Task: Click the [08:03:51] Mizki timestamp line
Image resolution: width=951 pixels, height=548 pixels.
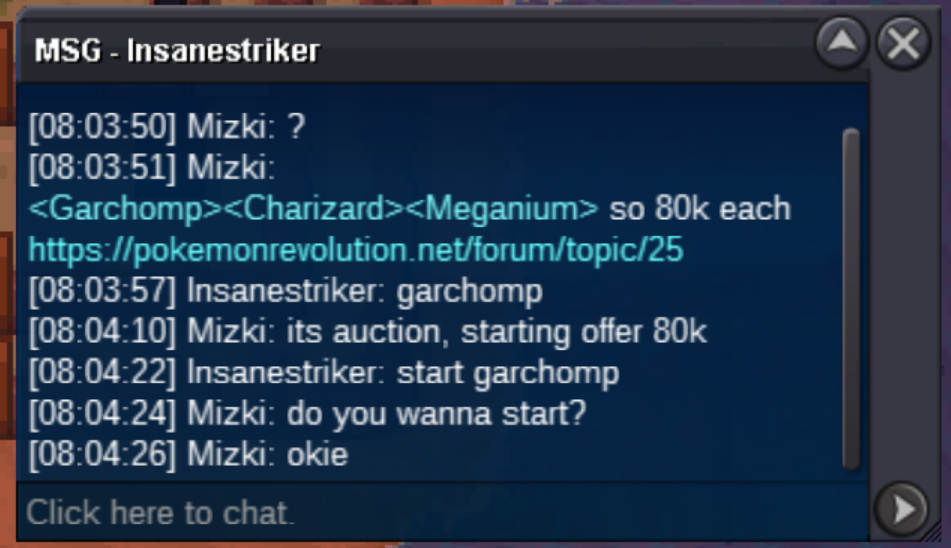Action: click(152, 168)
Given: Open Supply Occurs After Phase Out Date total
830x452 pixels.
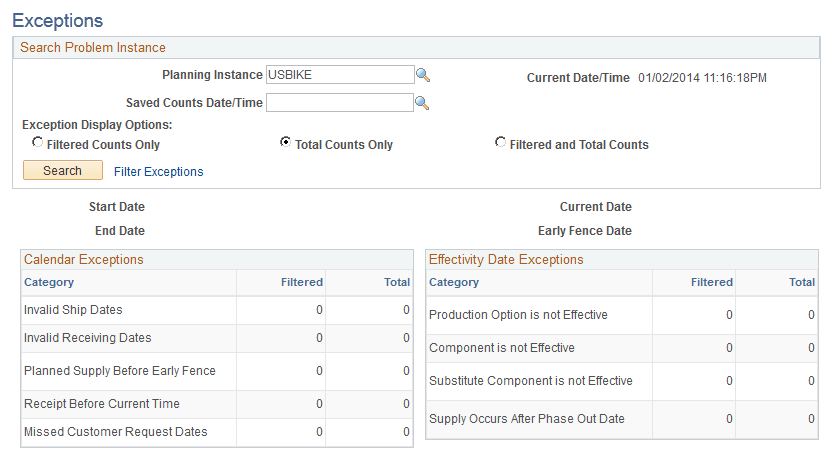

********

▶ Work order
Output every line of the records above unchanged, and keep the pictures out.

▶ Response for this exercise
Task: Click the [08:03:51] Mizki timestamp line
Image resolution: width=951 pixels, height=548 pixels.
Action: click(152, 168)
Given: Open Supply Occurs After Phase Out Date total
830x452 pixels.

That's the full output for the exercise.